By Shawn Bayes, Executive Director, EFry
There are few topics as contentious as the cost of housing in the Lower Mainland. As high home purchase prices keep more people competing for rental stock, rents are becoming unaffordable for many and demand for our shelter spaces is growing with no end in sight. At EFry, we don’t use the word crisis lightly. Make no mistake: we are in crisis.
The aging face of homeless in our communities
For more than 30 years, I have worked with EFry. In that time, we have supported thousands of women facing homelessness. Throughout those decades, the homeless women we usually help are between their twenties and forties, often with mental health and/or addiction issues. What’s really been startling in recent years is who is accessing our shelters now. More and more, it’s families with children and seniors.
We first raised the issue of increasing homelessness for seniors a few years ago and it’s become steadily worse. Many seniors, particularly women on their own, simply can’t afford Greater Vancouver’s housing costs on fixed incomes and so, at a time in their lives when they should be secure in their housing, they find themselves evicted. We have had women in our shelters in their nineties. We’ve had widows who are homeowners but whose late husbands’ pensions died with them and they can no longer afford to stay in their home while it goes through probate.
The seniors in our shelters spent their lives working hard, for themselves and their families. They never expected to find themselves homeless. And they never should have. EFry opens our doors but we only have so many shelter spaces. We are far from the only social service agency experiencing this growing demand for homeless shelter space. This spring, for the first time in memory, we had women we could not find space for anywhere: not with EFry, not at any shelter, anywhere in the Lower Mainland.
There was, quite literally, nowhere for them to go.

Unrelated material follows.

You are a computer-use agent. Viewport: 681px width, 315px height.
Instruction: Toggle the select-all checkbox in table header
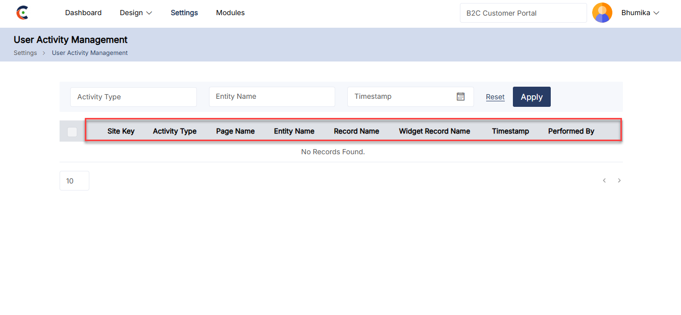[72, 132]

And that is a crisis.
When the network of shelter providers can’t find one open space in our entire region: it’s a crisis. Forty percent of the women housed through our Housing First program have been seniors. All of them have been homeless half a year or longer. It’s appalling.
What BC needs to do
So where do we go from here? BC needs to invest in social housing for seniors and strategies to help them remain in their homes. Seniors who are homeless or at risk of homelessness must be considered as a distinct group with particular needs. Many have mobility challenges or are at risk of social isolation if affordable housing is in a remote location. They also need support in understanding their options and how to access help before they end up on the street.
Lower Mainland seniors should be able to live out their lives securely in the communities they helped shape. Our province can and must do better.